負極用スラリー組成物として、上記工程(1−4)で得られた負極用スラリー組成物の代わりに、上記工程(20−5)で得られた負極用スラリー組成物を用いたこと以外は、実施例1の工程(1−5)と同様にして、負極活物質層の厚みが80μmのプレス後の負極を得た。
正極として上記工程(20−4)で得られたものを用い、更に、負極として上記工程(20−6)で得られたものを用いたこと以外は、実施例1の工程(1−9)と同様にして、リチウムイオン二次電池の製造及び評価を行った。

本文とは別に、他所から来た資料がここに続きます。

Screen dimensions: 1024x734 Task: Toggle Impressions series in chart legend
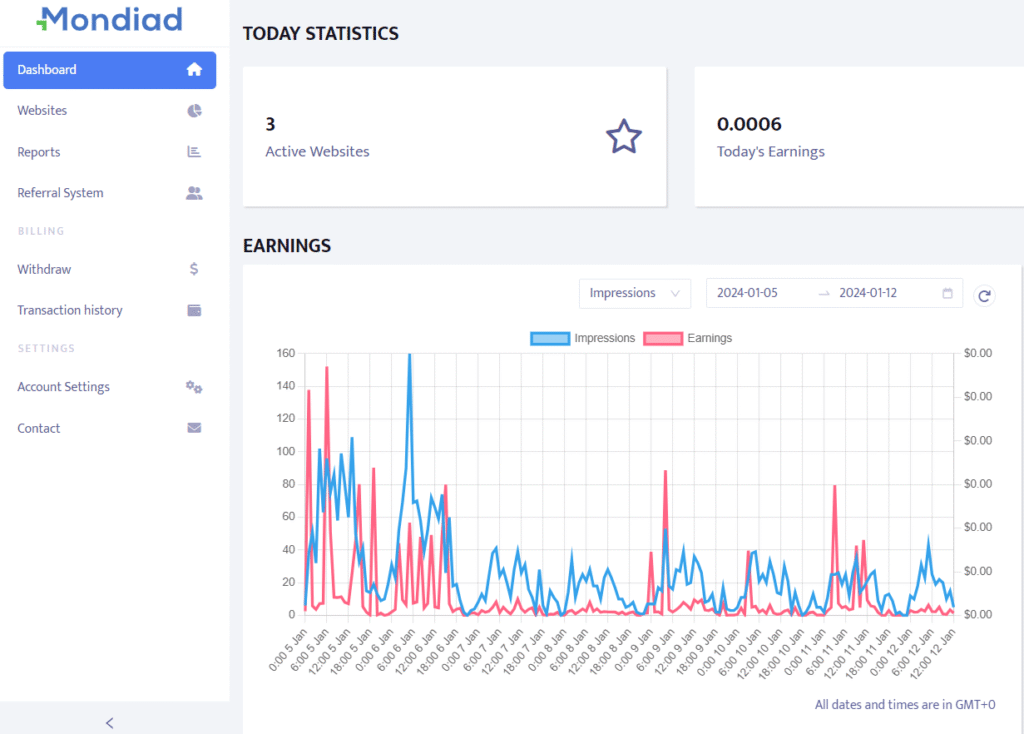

前記工程(1−4)において、前記工程(1−3)で製造したバインダー組成物の代わりに前記工程(1−2)で製造した粒子状重合体を含む水分散液を用いた。
以上の事項以外は実施例1と同様にして、リチウムイオン二次電池の製造及び評価を行った。
前記工程(1−3)において、水溶性重合体を含む水溶液を用いなかった。
以上の事項以外は実施例1と同様にして、リチウムイオン二次電池の製造及び評価を行った。
前記工程(1−1)において、エチルアクリレートの量を59部に変更し、エチレンジメタクリレートを用いなかった。
また、前記工程(1−3)において、ポリエーテル変性シリコーン化合物を用いなかった。
以上の事項以外は実施例1と同様にして、リチウムイオン二次電池の製造及び評価を行った。
前記工程(1−3)において、ポリエーテル変性シリコーン化合物の代わりにシリコーン化合物(信越シリコーン社製「KS−530」)を0.15部用いた。
以上の事項以外は実施例1と同様にして、リチウムイオン二次電池の製造及び評価を行った。
前記工程(1−3)において、ポリエーテル変性シリコーン化合物の代わりにポリエーテル化合物(サンノプコ社製「SNディフォーマー170」)を0.15部用いた。
以上の事項以外は実施例1と同様にして、リチウムイオン二次電池の製造及び評価を行った。
前記工程(1−3)において、ポリエーテル変性シリコーン化合物の量を固形分相当で0.6部に変更した。
以上の事項以外は実施例1と同様にして、リチウムイオン二次電池の製造及び評価を行った。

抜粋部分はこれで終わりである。